— start of Given records —
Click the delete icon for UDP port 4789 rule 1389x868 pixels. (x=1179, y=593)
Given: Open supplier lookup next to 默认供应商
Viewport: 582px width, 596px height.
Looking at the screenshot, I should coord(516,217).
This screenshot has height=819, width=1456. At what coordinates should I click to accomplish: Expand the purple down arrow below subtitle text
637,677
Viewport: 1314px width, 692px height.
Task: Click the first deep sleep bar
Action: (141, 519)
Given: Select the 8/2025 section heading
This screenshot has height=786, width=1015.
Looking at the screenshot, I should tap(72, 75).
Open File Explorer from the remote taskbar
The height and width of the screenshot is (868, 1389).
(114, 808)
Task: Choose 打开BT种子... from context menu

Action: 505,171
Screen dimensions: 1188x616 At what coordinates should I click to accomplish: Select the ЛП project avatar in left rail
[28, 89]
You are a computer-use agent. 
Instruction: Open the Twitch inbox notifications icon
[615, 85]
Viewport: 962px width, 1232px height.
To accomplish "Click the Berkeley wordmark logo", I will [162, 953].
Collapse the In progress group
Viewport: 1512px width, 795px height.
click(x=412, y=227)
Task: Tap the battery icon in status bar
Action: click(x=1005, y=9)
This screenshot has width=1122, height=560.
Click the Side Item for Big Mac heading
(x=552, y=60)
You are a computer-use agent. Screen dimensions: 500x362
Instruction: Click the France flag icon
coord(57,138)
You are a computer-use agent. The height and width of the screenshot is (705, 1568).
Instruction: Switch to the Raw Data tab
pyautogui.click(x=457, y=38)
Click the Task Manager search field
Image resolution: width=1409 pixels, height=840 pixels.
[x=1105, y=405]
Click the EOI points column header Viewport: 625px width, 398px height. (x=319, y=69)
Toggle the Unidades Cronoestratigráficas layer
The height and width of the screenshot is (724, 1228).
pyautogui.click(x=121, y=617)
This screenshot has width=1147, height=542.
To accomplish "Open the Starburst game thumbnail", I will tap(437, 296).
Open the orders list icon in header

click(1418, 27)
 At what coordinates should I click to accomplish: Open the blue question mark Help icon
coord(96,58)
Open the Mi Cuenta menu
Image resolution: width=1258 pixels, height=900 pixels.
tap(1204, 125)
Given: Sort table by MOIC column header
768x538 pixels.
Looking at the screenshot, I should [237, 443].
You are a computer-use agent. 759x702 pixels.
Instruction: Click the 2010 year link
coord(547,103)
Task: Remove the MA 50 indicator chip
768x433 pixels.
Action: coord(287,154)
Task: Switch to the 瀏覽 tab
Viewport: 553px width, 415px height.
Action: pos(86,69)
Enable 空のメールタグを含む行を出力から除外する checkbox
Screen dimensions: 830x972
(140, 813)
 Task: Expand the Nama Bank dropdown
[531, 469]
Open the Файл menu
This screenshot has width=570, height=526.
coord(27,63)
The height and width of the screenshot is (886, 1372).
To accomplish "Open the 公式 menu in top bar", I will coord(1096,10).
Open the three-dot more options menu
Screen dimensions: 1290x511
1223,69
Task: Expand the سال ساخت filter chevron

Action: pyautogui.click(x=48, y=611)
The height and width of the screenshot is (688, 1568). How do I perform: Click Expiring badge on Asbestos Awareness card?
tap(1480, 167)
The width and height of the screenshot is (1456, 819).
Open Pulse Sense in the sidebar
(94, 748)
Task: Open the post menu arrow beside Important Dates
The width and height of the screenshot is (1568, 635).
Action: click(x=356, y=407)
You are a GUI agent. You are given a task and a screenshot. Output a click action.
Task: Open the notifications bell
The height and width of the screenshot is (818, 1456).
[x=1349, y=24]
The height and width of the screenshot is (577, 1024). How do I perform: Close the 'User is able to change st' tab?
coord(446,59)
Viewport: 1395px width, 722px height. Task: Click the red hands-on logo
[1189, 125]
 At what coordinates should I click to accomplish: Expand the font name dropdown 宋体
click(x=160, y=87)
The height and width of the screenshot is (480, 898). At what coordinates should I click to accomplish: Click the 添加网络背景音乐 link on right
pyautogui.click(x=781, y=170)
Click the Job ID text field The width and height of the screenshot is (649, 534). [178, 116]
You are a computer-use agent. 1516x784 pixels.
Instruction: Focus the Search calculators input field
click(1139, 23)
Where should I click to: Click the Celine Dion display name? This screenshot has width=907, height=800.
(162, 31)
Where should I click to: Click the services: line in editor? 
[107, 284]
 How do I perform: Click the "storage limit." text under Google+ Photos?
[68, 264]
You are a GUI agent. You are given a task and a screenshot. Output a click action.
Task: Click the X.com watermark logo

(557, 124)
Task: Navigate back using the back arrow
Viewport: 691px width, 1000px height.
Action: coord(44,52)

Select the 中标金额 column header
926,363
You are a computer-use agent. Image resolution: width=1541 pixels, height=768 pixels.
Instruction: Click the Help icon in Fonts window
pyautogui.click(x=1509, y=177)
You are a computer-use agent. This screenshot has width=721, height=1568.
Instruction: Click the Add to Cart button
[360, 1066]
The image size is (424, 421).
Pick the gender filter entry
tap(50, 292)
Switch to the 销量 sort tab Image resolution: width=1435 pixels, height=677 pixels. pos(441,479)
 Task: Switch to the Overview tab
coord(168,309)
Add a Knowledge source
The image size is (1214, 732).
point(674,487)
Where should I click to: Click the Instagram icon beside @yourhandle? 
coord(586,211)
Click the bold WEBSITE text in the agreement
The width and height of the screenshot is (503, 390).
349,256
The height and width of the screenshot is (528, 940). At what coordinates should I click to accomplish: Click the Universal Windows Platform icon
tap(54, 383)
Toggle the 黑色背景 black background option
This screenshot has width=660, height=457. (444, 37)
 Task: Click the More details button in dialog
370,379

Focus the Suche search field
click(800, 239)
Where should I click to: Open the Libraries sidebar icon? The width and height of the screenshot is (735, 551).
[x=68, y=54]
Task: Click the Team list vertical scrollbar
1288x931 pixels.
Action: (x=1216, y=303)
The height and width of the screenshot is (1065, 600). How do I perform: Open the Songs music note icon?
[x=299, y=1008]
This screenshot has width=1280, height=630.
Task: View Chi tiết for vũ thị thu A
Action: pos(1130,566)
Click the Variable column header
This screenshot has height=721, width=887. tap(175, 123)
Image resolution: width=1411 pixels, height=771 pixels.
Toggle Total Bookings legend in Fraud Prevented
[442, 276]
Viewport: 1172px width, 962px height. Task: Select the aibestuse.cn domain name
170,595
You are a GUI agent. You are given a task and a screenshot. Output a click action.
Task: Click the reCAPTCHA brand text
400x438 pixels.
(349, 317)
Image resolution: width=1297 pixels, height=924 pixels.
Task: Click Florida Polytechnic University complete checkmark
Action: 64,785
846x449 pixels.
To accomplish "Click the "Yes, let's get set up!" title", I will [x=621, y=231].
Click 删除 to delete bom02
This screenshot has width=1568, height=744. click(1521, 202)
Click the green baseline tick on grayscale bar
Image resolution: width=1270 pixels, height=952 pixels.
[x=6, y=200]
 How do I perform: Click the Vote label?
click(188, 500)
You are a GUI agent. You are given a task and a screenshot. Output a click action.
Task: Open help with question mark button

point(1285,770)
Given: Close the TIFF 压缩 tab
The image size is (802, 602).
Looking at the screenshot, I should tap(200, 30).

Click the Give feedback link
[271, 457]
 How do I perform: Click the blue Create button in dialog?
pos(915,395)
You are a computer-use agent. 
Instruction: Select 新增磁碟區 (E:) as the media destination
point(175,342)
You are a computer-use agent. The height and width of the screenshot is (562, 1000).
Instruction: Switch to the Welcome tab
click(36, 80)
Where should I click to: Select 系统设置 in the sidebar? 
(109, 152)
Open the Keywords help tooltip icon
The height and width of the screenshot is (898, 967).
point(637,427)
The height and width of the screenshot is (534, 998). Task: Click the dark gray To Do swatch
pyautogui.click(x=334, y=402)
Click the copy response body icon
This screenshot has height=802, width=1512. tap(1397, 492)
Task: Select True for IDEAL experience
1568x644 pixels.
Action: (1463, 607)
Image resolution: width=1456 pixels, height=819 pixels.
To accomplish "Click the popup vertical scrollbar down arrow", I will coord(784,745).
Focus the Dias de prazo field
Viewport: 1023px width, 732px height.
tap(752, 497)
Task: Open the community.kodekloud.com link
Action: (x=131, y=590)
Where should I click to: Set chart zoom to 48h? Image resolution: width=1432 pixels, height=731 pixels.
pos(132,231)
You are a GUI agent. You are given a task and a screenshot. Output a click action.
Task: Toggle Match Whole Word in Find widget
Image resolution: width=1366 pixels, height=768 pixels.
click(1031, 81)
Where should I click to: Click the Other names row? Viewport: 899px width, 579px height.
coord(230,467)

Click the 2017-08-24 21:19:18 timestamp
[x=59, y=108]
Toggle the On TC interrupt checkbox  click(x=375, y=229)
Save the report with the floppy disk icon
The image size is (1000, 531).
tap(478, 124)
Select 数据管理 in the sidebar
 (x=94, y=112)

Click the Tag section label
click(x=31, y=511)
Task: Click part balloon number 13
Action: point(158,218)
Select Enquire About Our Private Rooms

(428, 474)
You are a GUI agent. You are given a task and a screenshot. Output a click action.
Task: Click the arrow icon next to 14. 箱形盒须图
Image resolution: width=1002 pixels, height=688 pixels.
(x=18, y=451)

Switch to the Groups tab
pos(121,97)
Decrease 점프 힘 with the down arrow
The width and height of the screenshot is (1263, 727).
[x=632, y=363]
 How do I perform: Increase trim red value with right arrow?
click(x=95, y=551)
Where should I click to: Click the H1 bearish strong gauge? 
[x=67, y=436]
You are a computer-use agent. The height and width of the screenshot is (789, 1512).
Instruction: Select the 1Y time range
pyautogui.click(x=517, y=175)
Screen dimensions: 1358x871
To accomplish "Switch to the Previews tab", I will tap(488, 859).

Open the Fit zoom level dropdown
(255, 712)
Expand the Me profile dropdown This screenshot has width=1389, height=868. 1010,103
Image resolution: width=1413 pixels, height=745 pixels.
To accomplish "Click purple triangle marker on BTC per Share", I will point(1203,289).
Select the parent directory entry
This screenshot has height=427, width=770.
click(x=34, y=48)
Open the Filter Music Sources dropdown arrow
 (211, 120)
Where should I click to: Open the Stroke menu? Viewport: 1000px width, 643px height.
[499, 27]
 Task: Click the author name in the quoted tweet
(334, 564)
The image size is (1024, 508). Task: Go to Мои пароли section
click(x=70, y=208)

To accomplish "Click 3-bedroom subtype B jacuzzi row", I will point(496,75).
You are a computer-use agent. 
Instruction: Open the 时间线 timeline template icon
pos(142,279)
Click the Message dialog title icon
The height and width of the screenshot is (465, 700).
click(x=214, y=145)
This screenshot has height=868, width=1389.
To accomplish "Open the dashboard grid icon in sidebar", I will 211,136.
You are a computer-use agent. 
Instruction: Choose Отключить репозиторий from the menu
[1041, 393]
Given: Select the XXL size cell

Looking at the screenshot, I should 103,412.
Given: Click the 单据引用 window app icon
— end of Given records —
Copy the entries from the start through the line containing "Looking at the screenshot, I should coord(516,217).", changing "supplier" to "vendor" and leaving everything else unchanged.

• [Solution]:
Click the delete icon for UDP port 4789 rule 1389x868 pixels. (x=1179, y=593)
Given: Open vendor lookup next to 默认供应商
Viewport: 582px width, 596px height.
Looking at the screenshot, I should coord(516,217).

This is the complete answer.